[Приведённый текст]

Если мы достигнем понимания Христа, не церковно люцифериче- ского двойника, а действующего в настоящем Христа (христианам самое время проверить, наконец, свое христианство на вопросе: что делает Христос сейчас, сиюминутно?
— с обоюдоострым мечом ответов: либо Он делает историю, как Себя, как взятую Им на Себя карму теней, либо же Он, после Пасхи 33 года, отправлен на покой, читай: «снят» узурпировавшими Его ведомство служителями), если, скажем снова, мы достигнем понимания Христа, то мировое господство Аримана обнаружит едва ли большую реальность, чем фантомная боль на месте ампутированного органа. Он пробивает свое дело, делая ставку на абстрактное мышление, на прекрасные чувства, благие намерения, пустые фразы, на идеологию, короче: на Люцифера; он и есть карма Люцифера, кармический сюрприз Люцифера. Его будущее лежит, таким образом, в настоящем Люцифера, но если бы Люцифер осознал своё настоящее как умение найтись во Христе, то у Аримана не было бы уже никакого будущего. Говоря дидактически и параболически: в яму не падают вниз головой, если не падают вверх ногами — в небо. Люцифер, искупленный в философии свободы и теософии гётеанизма, отнимает у Аримана основную предпосылку его выигрыша, а именно, абстрактное, общее, чуждое действительности, теневое, комфортабельное мышление, из призрачности которого и выползают все мыслимые и немыслимые беды. Если в этом мышлении и есть что–либо интересное и достойное внимания, то, пожалуй, лишь то, что в нем нет мыслей. О нем сказал однажды антропософский учитель в Берлине 15 сентября 1919 года: «Но с чем сталкиваешься сегодня чаще всего, так это с отсутствием мыслей во всех областях».

[/Приведённый текст]
[Исходные данные]

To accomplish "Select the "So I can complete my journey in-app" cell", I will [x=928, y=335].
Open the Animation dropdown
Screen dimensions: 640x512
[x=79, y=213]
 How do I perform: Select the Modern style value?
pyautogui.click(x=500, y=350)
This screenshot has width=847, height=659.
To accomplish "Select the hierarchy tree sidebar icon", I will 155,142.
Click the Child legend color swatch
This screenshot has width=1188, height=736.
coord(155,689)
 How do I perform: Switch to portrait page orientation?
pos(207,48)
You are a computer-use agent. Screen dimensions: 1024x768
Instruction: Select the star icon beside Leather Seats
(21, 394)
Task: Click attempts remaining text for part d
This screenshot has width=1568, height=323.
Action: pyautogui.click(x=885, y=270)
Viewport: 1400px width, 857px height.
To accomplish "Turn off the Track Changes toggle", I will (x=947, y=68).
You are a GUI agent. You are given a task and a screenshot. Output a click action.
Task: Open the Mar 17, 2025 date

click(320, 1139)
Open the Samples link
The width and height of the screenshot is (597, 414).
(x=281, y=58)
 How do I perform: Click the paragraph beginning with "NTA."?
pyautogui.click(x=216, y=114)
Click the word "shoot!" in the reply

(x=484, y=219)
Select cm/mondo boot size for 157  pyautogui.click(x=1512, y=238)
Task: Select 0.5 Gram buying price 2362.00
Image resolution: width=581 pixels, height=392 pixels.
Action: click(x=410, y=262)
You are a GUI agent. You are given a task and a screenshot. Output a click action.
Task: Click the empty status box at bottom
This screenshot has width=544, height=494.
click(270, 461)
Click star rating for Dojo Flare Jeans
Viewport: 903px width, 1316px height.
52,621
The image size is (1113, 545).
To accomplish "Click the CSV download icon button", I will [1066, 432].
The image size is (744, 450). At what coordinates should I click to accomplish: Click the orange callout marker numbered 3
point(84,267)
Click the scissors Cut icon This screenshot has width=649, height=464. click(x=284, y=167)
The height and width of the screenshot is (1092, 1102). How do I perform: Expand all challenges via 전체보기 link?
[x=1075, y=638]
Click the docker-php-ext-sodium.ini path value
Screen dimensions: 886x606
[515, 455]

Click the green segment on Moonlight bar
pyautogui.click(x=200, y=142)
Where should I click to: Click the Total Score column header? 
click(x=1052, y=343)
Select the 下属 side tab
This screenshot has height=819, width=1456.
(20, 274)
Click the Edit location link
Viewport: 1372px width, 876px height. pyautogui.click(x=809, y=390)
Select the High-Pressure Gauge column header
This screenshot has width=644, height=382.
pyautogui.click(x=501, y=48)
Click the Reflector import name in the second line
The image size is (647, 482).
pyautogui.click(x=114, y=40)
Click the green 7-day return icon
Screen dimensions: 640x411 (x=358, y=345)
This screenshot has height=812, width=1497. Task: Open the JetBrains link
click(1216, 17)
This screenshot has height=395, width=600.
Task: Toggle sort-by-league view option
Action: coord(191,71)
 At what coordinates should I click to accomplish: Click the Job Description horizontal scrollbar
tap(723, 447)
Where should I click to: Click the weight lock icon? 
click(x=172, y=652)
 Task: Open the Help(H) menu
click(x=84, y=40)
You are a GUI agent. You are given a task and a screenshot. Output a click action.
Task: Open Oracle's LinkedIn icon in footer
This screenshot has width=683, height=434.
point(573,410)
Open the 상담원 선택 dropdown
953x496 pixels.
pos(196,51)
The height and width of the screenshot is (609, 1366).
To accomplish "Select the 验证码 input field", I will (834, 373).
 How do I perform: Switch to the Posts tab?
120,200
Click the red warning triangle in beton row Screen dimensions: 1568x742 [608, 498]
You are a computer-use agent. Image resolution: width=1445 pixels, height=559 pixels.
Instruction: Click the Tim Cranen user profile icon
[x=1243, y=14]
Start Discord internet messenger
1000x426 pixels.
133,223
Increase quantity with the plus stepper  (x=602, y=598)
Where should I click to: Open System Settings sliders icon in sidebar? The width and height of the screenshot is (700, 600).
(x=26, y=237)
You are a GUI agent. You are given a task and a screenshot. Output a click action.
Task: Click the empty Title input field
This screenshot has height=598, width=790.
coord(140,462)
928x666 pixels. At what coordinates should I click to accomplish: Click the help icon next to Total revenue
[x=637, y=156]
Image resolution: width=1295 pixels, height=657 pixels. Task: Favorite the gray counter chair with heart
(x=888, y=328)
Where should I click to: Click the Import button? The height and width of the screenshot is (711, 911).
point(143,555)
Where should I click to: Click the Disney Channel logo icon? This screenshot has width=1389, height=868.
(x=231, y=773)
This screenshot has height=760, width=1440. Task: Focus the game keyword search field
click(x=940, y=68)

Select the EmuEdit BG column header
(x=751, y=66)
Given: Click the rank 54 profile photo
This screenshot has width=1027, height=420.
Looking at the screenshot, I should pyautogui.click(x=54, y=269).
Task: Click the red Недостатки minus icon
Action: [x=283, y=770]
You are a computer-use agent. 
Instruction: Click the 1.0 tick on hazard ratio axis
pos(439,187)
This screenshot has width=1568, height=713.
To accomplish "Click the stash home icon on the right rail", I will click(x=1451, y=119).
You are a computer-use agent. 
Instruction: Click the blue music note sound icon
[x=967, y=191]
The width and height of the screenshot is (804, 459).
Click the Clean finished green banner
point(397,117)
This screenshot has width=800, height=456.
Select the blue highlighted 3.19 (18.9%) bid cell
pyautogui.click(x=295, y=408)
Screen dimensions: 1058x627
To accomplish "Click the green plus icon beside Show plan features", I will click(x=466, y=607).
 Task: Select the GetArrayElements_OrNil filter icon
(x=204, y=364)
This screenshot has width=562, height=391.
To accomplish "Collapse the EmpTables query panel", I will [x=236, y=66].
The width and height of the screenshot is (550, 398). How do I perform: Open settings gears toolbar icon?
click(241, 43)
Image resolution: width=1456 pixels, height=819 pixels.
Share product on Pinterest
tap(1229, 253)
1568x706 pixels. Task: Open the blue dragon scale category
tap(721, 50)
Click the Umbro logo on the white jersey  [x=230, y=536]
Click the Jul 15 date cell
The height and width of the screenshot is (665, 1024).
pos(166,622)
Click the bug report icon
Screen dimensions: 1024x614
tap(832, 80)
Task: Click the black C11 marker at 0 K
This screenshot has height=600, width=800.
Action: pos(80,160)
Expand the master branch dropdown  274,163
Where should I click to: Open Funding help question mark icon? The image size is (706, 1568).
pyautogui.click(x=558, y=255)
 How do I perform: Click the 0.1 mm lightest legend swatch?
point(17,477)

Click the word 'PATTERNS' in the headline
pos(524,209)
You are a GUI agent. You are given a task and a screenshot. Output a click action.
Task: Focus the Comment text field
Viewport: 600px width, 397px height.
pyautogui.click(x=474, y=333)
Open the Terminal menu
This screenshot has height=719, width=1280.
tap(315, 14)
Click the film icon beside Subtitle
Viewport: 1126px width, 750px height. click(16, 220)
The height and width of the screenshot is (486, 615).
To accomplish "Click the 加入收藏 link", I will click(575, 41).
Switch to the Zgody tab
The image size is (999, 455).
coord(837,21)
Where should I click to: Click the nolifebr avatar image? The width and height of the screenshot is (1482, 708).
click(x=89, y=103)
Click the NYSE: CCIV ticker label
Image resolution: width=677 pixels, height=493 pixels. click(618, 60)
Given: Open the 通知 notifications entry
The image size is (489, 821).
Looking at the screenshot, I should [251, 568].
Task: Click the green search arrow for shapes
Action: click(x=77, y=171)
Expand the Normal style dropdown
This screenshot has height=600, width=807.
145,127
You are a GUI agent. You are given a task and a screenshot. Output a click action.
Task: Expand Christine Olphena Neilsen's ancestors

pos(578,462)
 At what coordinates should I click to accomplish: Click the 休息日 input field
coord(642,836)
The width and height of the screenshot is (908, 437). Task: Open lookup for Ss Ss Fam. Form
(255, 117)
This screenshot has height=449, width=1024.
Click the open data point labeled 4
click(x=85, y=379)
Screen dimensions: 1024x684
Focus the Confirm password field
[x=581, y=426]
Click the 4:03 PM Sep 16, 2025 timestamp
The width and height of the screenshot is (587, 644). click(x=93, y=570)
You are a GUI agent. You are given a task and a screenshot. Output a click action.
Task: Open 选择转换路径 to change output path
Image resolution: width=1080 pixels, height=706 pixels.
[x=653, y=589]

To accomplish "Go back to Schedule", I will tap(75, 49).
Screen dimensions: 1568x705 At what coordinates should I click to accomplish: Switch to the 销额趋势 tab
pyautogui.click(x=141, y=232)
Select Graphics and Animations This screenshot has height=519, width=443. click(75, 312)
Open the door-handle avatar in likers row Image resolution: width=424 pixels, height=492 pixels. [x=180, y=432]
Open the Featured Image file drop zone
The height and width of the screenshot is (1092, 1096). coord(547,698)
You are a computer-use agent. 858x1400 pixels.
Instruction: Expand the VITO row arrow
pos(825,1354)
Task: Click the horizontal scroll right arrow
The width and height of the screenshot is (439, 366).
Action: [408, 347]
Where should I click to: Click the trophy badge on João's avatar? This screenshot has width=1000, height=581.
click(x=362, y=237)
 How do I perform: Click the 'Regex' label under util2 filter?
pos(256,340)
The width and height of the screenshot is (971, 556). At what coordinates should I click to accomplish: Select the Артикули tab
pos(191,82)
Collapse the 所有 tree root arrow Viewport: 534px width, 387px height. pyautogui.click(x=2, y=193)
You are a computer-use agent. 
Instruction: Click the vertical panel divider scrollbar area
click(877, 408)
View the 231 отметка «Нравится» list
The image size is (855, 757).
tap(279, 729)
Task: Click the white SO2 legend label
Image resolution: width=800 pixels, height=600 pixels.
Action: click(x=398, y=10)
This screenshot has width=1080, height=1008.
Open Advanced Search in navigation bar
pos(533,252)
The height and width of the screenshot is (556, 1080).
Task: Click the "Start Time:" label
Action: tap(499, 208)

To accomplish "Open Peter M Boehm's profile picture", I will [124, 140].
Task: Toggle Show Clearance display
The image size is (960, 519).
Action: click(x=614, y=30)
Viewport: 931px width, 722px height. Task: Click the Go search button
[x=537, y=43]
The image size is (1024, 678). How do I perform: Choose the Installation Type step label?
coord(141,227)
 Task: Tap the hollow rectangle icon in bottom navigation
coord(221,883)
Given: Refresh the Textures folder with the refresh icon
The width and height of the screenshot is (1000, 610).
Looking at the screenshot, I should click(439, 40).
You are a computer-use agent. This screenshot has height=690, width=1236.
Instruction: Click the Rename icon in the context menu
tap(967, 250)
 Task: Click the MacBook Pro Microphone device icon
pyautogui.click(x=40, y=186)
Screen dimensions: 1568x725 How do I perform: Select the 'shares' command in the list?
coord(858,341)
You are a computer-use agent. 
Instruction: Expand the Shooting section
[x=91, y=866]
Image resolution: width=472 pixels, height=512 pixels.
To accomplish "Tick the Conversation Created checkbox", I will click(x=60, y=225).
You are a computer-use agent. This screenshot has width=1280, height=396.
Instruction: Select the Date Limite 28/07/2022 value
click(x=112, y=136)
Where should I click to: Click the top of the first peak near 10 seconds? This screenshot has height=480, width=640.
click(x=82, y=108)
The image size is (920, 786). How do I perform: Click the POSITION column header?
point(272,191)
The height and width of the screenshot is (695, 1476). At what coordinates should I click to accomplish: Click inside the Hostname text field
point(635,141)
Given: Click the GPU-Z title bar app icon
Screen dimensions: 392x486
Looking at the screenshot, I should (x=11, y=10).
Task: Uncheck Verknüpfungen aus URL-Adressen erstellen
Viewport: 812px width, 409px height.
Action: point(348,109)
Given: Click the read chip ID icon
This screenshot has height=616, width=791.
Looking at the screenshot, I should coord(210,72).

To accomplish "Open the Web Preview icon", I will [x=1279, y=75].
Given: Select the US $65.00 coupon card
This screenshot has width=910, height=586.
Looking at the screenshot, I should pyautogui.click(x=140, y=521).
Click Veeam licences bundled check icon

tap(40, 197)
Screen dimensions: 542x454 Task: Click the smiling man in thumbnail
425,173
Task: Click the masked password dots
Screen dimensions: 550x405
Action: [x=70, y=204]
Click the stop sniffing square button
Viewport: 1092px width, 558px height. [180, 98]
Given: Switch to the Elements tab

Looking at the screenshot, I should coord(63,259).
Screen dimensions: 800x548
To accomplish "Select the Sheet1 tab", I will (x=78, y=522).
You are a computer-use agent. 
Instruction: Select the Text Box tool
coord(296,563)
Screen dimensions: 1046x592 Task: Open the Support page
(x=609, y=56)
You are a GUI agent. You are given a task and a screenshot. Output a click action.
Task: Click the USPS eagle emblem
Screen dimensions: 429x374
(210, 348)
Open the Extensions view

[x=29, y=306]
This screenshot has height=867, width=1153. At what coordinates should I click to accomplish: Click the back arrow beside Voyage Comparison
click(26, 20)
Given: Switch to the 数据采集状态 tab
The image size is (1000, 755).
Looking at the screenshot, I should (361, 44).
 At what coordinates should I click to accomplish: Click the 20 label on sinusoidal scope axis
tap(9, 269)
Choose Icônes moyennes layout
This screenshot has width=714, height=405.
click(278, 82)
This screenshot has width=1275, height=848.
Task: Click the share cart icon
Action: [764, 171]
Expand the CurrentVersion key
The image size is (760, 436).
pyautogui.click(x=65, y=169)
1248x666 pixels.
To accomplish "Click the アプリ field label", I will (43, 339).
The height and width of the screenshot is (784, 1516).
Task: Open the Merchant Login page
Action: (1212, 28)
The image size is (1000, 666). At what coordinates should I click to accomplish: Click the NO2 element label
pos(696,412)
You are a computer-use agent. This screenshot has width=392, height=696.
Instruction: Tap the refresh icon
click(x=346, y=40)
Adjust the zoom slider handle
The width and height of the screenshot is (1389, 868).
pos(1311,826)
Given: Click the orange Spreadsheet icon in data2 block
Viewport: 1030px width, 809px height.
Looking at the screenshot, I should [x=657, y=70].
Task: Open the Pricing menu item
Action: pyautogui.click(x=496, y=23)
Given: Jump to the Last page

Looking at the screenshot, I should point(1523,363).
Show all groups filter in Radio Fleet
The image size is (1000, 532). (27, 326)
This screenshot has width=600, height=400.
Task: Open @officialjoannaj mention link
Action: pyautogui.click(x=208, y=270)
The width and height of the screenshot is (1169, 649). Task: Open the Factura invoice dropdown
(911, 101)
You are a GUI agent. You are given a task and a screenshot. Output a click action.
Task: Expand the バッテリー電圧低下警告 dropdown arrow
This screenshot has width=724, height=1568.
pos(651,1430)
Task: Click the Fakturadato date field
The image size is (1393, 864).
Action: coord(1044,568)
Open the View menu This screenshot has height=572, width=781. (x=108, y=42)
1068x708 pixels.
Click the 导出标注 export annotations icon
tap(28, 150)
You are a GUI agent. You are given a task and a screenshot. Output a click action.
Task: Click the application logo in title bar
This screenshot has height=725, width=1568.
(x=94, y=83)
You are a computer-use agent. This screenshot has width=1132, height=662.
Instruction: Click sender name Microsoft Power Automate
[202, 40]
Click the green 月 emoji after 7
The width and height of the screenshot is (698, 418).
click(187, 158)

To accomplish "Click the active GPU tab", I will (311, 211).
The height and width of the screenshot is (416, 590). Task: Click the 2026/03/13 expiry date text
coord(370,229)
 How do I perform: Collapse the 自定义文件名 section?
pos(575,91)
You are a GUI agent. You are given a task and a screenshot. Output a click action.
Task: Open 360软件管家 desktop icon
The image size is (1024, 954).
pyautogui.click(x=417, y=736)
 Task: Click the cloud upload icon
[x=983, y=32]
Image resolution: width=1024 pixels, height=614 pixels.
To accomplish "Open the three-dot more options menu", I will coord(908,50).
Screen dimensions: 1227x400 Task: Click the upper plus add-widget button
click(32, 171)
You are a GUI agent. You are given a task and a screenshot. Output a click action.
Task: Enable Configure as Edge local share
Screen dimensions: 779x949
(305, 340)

[/Исходные данные]

§ **Набор заданий**
A. Ответьте по приведённому тексту на вопросы; каждый ответ запишите на отдельной строке с той же пометкой.
(i) На что, согласно тексту, делает ставку Ариман?
(ii) С чем сравнивается реальность мирового господства Аримана, если будет достигнуто понимание Христа?
(iii) Какого числа антропософский учитель в Берлине сказал об отсутствии мыслей во всех областях?
B. Перескажите суть приведённого текста в двух предложениях.

§ **Ответы по заданиям**
A.
(i) На абстрактное мышление, прекрасные чувства, благие намерения, пустые фразы, на идеологию, короче — на Люцифера.
(ii) С фантомной болью на месте ампутированного органа.
(iii) 15 сентября 1919 года.

B. Если будет достигнуто понимание Христа, действующего в настоящем, мировое господство Аримана окажется едва ли реальнее фантомной боли, ведь Ариман делает ставку на абстрактное мышление и идеологию, то есть на Люцифера, и сам является его кармой. Люцифер, искупленный в философии свободы и теософии гётеанизма, отнимает у Аримана главную предпосылку выигрыша — абстрактное, чуждое действительности теневое мышление, в котором нет мыслей и из которого выползают все беды.